Binyuan Hui, a natural language processing researcher at Qwen, Alibaba's large-scale language modeling team, said: share His daily schedule on X is post This article by OpenAI researcher Jason Way recently went viral.
A parallel glimpse into their typical day reveals striking similarities, with wake-up times around 9am and bedtimes around 1am. Both of his days start with a meeting, followed by coding, modeling his training, and brainstorming with colleagues. Once they get home, they continue experimenting at night, thinking of ways to enhance the model until bedtime.
A notable difference is that Alibaba employee Hui said he reads research papers and views X to keep up with “what's going on in the world.” And, as a commenter pointed out, Hui doesn't drink a glass of wine after getting home like Wei.

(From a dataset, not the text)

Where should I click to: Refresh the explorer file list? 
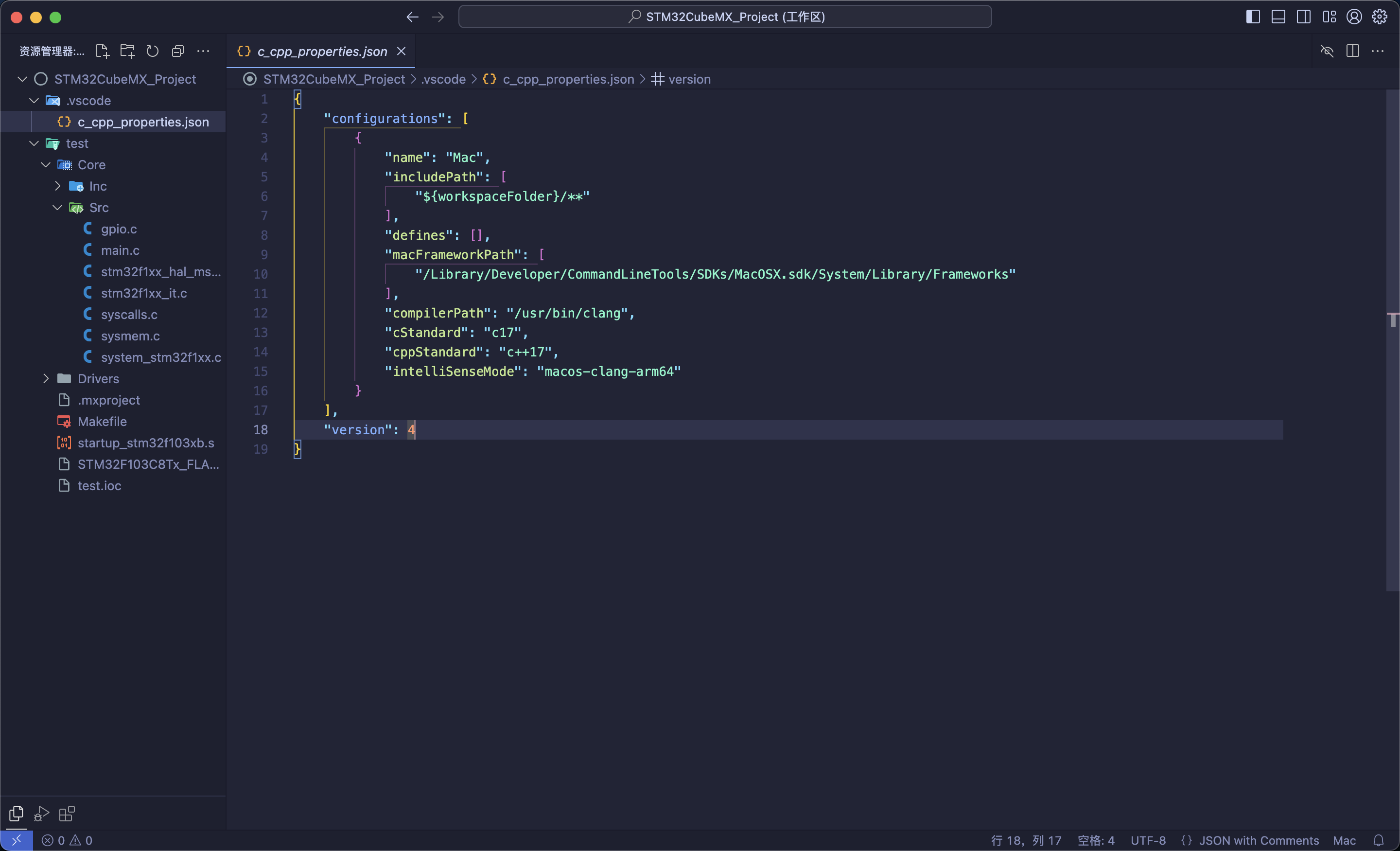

Such intense labor regimes are not uncommon in China's current LLM field, where technology talent with degrees from top universities are joining technology companies in droves to build competitive AI models. There is. Hui's demanding schedule partly reflects his personal drive to match, if not catch up with, Silicon Valley companies in the AI space. This appears to be different from the mandatory “996” working hours associated with more “traditional” types of Chinese internet businesses that involve hard labor, such as video games and e-commerce.
In fact, even prominent AI investor and computer scientist Kai-Fu Lee is putting in incredible efforts. When I interviewed Mr. Lee about his new LLM Unicorn 01.AI in November, he admitted that working late into the night was common, but that his employees were happy to work hard. That day, one of his staff members messaged him at 2:15 a.m. to say he was excited to join the 01.AI mission.
This work ethic partly explains the speed at which Chinese high-tech companies are implementing LLMs. For example, Qwen has open sourced a set of foundational models trained on both English and Chinese data. The largest one has 72 billion parameters, the kind of knowledge a model acquires from past training data that defines its ability to generate relevant responses depending on the situation. The team also moved quickly to deploy commercial applications. Alibaba began integrating Qwen into corporate communications platform Dingtalk and online retailer Tmall in April last year.
So far, no clear leader has emerged in China's LLM field, with venture capitalists and corporate investors spreading their bets across multiple candidates. In addition to building its own LLM in-house, Alibaba is actively investing in startups such as Moonshot AI, Zhipu AI, Baichuan, and 01.AI.
As Alibaba faces competition and seeks to carve out a niche market, its multilingual efforts could become a selling point. In December, the company released his LLM in several Southeast Asian languages. The model, called SeaLLM, can process information in Vietnamese, Indonesian, Thai, Malay, Khmer, Lao, Tagalog, and Burmese. Alibaba has established a large presence in the region through the acquisition of cloud computing business and e-commerce platform Lazada, and could bring his SeaLLM to these services in the future.